>> START

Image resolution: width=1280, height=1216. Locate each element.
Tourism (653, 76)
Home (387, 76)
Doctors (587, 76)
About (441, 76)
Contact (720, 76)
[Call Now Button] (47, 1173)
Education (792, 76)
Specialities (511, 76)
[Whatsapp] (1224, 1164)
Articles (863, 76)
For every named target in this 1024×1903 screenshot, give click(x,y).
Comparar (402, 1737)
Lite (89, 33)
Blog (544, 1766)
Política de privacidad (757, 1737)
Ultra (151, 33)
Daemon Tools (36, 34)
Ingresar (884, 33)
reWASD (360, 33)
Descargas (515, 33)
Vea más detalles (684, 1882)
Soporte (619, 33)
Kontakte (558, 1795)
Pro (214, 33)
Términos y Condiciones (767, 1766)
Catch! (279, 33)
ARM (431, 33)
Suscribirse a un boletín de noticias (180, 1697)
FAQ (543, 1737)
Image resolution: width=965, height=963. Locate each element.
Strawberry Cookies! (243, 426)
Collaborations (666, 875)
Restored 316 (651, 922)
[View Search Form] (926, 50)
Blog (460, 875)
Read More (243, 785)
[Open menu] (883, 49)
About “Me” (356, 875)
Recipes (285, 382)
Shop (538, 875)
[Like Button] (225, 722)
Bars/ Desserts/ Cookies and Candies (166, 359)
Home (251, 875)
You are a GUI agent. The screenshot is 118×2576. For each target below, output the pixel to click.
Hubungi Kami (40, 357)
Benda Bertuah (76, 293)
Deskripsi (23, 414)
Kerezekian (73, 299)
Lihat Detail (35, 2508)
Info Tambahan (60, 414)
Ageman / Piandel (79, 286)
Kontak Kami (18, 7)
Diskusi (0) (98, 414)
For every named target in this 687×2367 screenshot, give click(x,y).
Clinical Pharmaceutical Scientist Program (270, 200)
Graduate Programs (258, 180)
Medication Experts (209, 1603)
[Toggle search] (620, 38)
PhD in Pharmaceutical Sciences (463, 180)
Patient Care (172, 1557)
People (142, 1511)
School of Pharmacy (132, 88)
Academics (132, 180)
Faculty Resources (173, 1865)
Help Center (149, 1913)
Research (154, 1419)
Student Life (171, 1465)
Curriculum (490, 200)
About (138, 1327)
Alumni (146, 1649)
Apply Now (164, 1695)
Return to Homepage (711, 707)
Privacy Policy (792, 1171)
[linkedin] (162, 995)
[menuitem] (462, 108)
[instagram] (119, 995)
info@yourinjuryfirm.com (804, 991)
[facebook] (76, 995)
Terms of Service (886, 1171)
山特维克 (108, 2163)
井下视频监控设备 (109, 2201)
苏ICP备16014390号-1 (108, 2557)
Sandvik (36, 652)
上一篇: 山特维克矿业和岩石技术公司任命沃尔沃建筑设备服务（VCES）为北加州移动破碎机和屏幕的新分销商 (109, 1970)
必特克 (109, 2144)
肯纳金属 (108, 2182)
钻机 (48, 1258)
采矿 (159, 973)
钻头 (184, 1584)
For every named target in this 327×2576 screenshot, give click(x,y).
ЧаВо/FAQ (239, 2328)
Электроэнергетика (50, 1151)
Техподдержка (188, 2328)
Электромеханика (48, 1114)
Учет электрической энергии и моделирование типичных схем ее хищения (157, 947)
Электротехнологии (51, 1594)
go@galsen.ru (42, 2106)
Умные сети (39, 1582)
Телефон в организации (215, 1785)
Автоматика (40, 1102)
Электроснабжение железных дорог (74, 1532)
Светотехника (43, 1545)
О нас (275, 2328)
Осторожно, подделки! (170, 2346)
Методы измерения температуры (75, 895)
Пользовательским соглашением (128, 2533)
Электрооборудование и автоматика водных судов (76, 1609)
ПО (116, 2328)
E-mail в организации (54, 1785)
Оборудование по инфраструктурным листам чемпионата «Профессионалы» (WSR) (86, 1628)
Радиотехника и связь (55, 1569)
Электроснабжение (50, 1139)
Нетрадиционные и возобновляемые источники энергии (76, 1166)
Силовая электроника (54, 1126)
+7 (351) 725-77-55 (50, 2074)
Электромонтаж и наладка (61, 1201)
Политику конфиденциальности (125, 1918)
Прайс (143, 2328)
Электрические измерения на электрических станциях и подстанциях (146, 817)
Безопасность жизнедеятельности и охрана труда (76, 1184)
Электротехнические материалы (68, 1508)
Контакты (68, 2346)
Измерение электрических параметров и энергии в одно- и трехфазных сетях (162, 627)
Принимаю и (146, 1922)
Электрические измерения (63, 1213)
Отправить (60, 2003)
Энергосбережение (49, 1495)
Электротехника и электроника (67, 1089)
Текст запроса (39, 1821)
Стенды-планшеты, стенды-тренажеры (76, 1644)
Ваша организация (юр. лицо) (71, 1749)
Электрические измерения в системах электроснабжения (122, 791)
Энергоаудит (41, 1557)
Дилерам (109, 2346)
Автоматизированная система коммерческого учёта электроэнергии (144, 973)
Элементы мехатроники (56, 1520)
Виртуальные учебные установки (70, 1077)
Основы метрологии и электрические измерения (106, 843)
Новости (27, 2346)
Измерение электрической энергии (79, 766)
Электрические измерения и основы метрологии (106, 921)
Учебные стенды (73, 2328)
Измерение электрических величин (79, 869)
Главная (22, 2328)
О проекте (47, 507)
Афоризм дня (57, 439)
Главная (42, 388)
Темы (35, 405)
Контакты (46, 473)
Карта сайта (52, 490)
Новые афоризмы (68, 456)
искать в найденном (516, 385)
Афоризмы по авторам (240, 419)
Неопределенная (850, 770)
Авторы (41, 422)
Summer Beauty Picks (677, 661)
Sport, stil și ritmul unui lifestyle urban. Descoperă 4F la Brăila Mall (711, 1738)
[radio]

>> END

Set exercise:
Show each line of the records that contains the word "электрических".

The solution:
Электрические измерения на электрических станциях и подстанциях (146, 817)
Измерение электрических параметров и энергии в одно- и трехфазных сетях (162, 627)
Измерение электрических величин (79, 869)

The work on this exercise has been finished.